A la Cité du Train, les modèles-réduits sont exposés dans une salle des maquettes. La salle comprend plusieurs vitrines tables où des trains miniatures sont exposés de manière chronologique. Mais l’objet phare de cette salle est incontestablement la grande maquette qui en occupe le centre. Cette dernière s’anime contre quelques euros. Lorsqu’elle est activée, le reste de la pièce est plongé dans l’obscurité. Train World dispose d’une maquette similaire, dont l’éclairage change, de façon à reproduire l’illusion du temps qui passe, de l’aurore au crépuscule. L’éclairage est donc particulièrement important dans la mise en valeur de ces objets ; les petits trains comme les grands sont mis en scène, comme au cinéma.
Train World. Maquette dont l’éclairage varie. Aube ou crépuscule ? © C.R.
Train World. Au premier plan : maquette de l’Eurostar en LEGO. Arrière-plan, modèles-réduits de wagons et de locomotives. © C.R.
A Train World, les maquettes sont principalement rassemblées dans le premier espace d’exposition, la salle des pas perdus de l’ancienne gare Schaerbeek. Il s’agit à la fois de modèles-réduits au 1/10e voir au 1/5e et de maquettes de gares belges. A la faveur de l’exposition temporaire L’évènement LEGO, ces derniers dialoguent avec des reconstitutions en LEGO. Ce pas de côté est bienvenu, il invite les visiteur/euses à penser le statut de ces miniatures : sont-elles des jouets ou des objets d’art ? Les admire-t-on en elles-mêmes, pour le savoir-faire technique dont elles témoignent ou admire-t-on à travers elles l’objet plus grand qu’elles représentent ?
Quoi qu’il en soit, les miniatures semblent fasciner les visiteur/euses tout autant que les trains grandeur nature. Rangées dans des vitrines ou mises en scène dans des décors reconstitués, elles remplissent mieux encore que les vraies machines la fonction totémique du train ; en quelques centimètres, elles incarnent une époque.
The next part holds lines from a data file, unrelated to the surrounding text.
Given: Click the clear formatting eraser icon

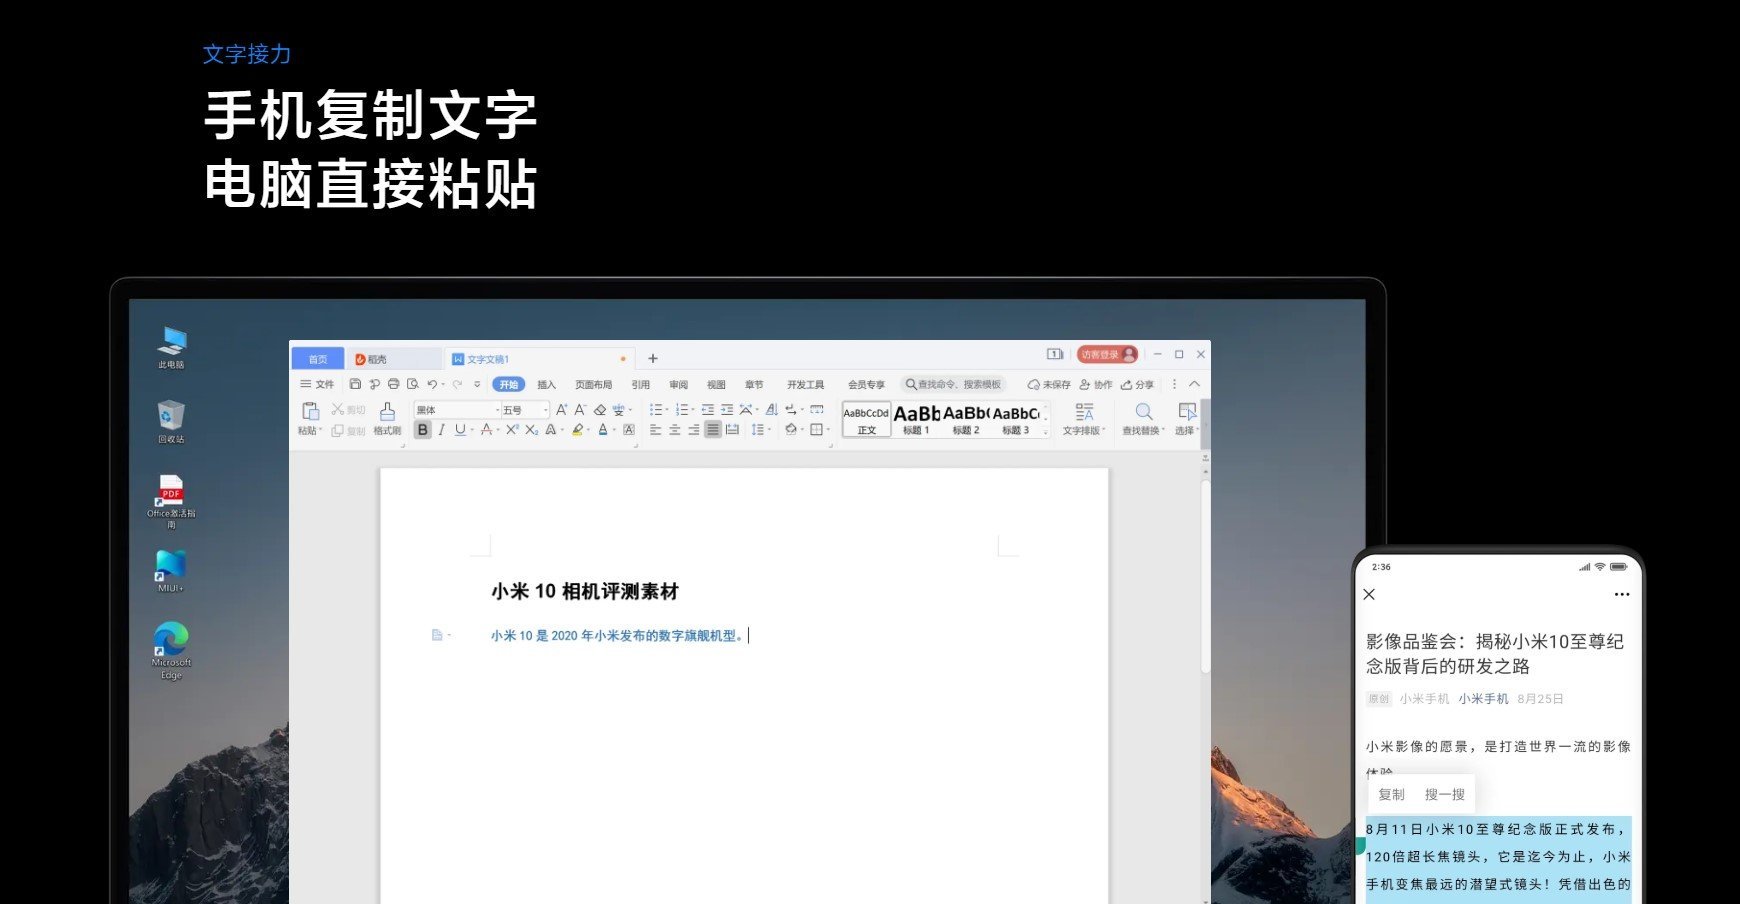Looking at the screenshot, I should click(600, 410).
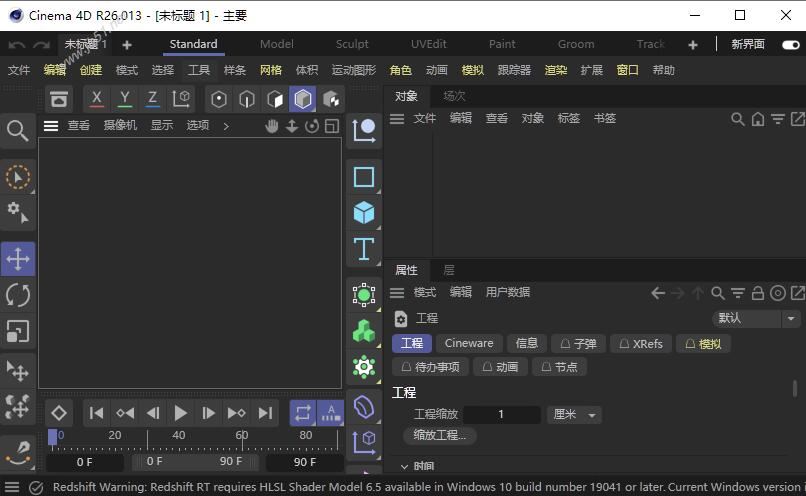The height and width of the screenshot is (496, 806).
Task: Click the green Cloner cubes icon
Action: [364, 331]
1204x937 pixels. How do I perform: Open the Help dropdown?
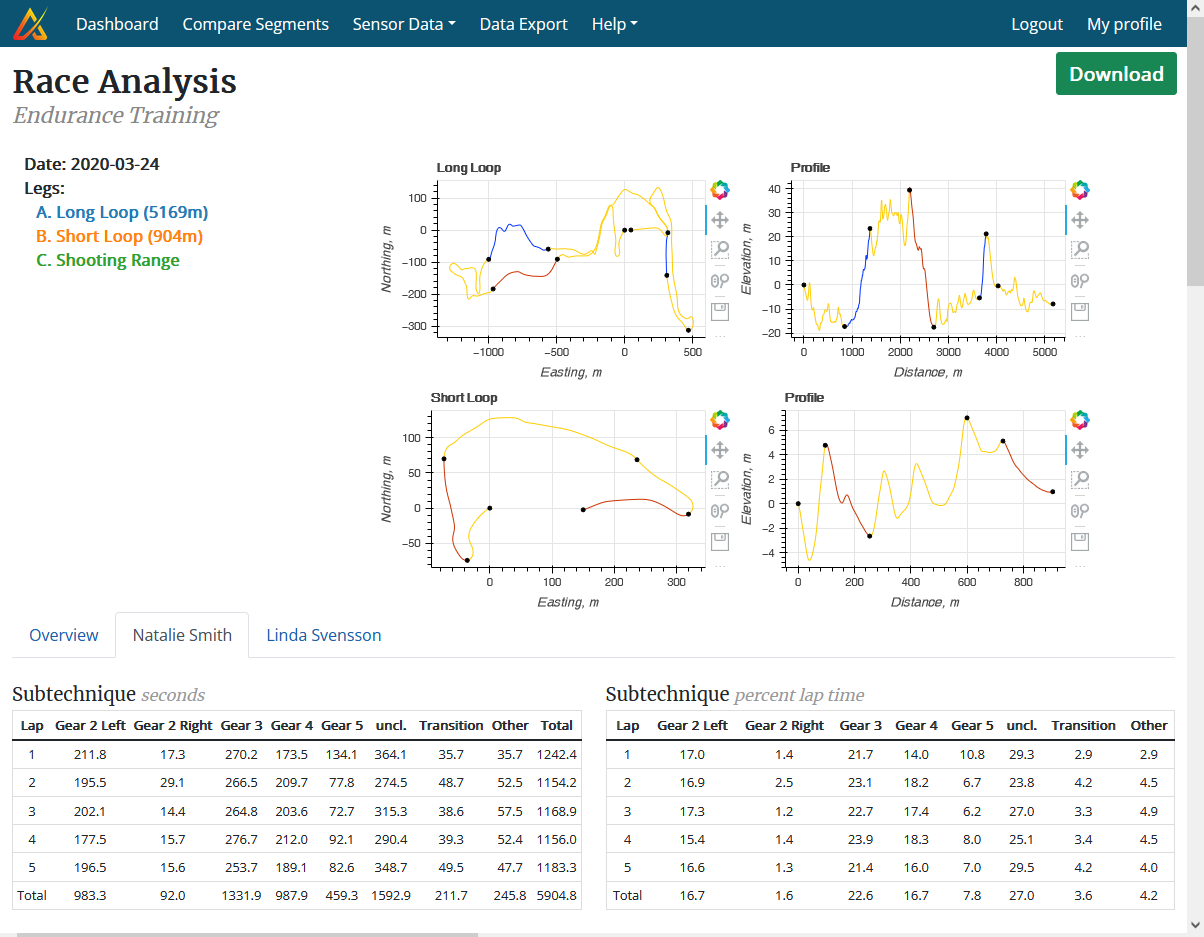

Finalement, en s’appuyant sur cette dimension fascinante du train, Train World et la Cité du Train donnent à comprendre deux siècles de développements ferroviaires. Seul bémol, peut-être, à cette combinaison gagnante : le parti pris technique de cette histoire du rail dont les travailleurs et travailleuses sont presque absent.es.